#### [Your assignment]
Go through the records and copy each line where the string "computer" occurs.

=== Records provided ===

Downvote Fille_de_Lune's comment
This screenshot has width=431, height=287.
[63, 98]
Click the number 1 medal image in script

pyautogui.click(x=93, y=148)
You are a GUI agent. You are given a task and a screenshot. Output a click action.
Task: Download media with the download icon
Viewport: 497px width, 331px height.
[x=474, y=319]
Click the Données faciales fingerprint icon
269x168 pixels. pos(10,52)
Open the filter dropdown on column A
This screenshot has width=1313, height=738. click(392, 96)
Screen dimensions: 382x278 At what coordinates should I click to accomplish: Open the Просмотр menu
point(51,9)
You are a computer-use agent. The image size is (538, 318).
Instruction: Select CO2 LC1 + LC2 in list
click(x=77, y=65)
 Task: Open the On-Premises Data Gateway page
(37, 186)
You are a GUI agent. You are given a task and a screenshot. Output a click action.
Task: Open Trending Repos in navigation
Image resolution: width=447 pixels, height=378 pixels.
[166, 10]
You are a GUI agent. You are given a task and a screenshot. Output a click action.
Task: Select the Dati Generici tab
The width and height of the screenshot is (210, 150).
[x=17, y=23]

===
=== Records provided ===

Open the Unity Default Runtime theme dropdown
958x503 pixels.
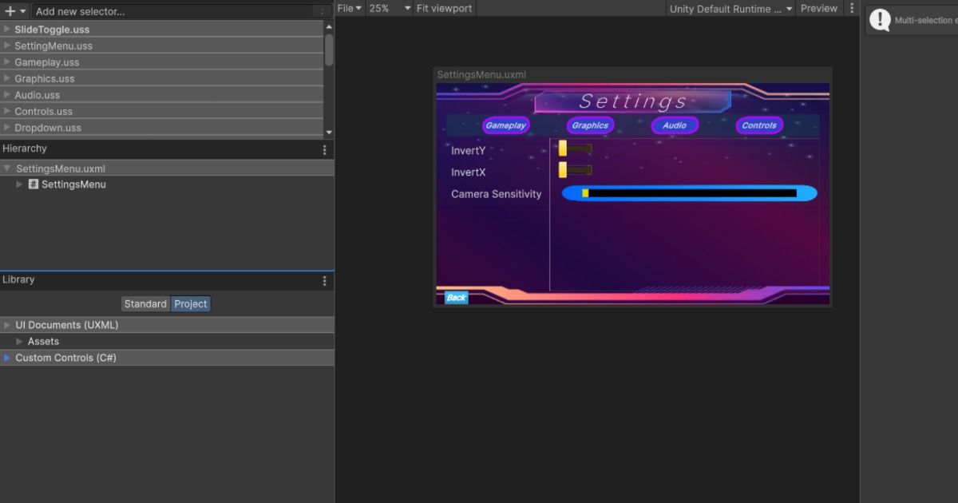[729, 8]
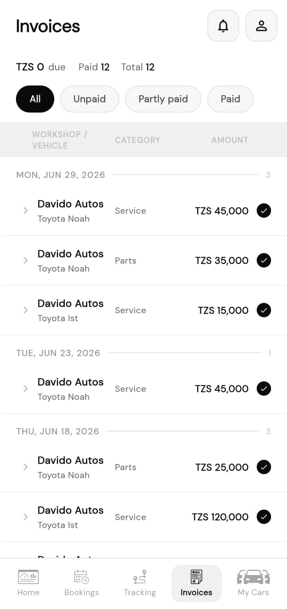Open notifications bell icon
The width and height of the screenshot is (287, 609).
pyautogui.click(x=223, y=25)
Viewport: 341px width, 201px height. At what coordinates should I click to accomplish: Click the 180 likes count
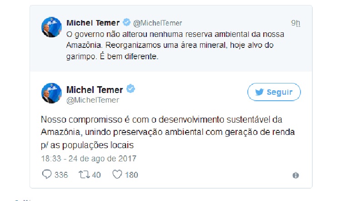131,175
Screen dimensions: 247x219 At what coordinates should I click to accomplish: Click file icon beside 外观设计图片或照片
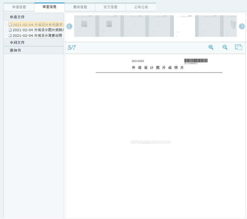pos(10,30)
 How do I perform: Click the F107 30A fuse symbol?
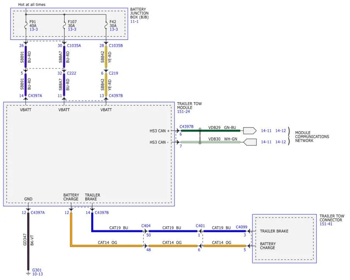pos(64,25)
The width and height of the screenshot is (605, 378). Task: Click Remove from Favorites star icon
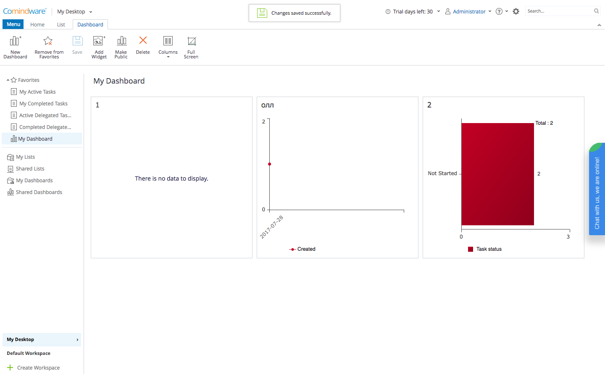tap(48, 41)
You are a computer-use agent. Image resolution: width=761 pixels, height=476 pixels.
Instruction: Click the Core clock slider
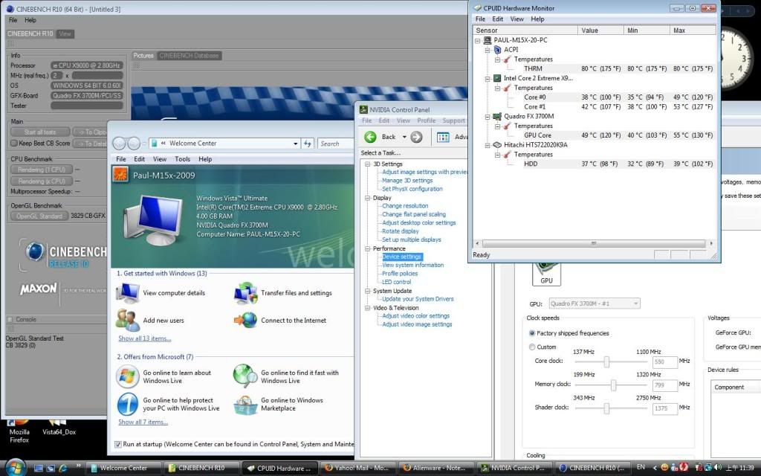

===
=== Records provided ===

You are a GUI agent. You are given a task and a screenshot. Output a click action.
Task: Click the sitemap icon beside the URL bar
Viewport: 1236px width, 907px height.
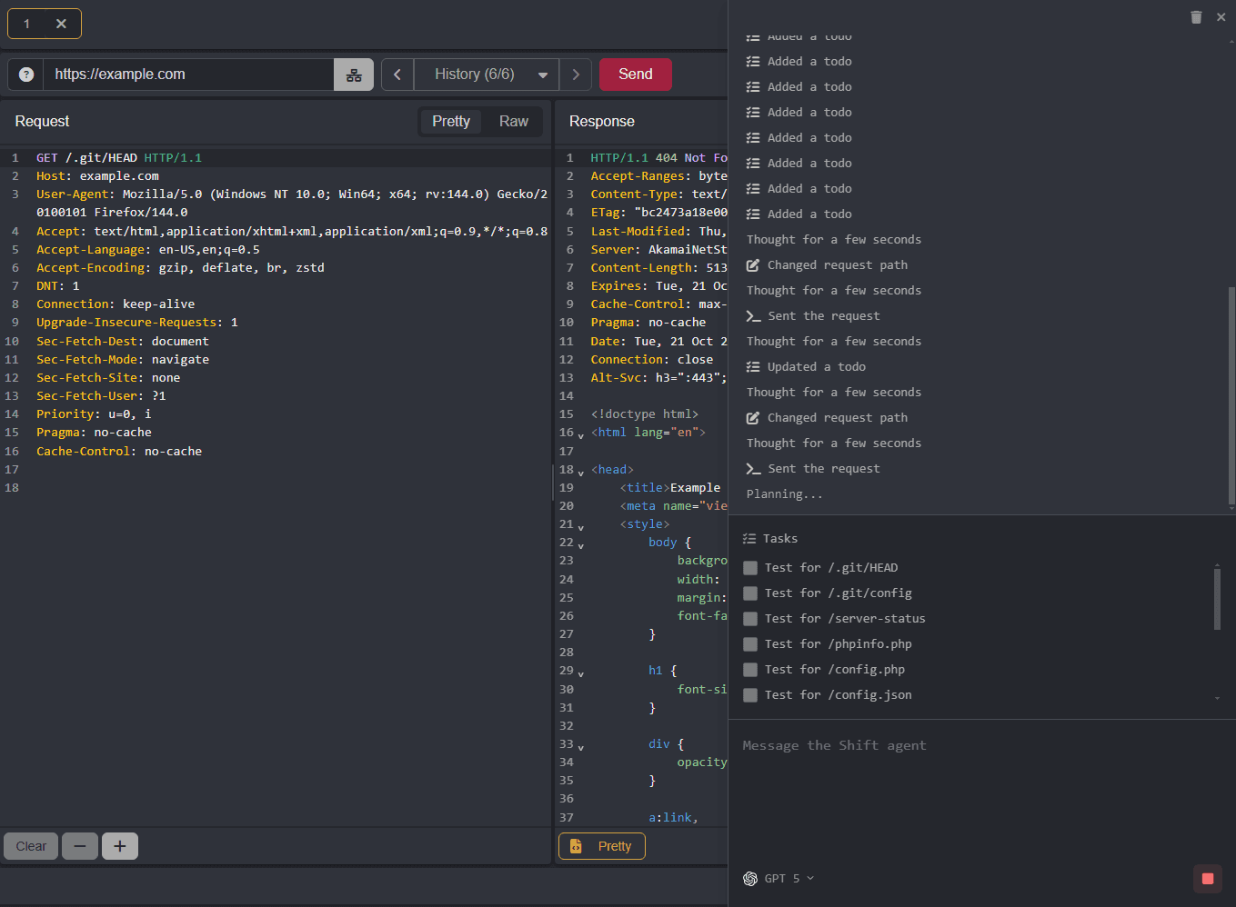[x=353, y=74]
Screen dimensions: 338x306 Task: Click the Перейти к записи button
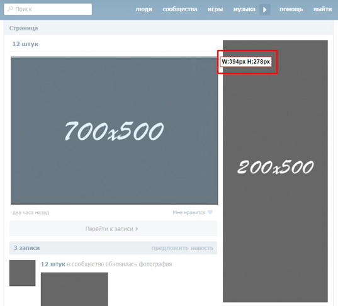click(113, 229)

===

#### [Task response]
You are a computer-use agent. The image size is (538, 318).
You are a computer-use agent. Image resolution: width=761 pixels, height=476 pixels.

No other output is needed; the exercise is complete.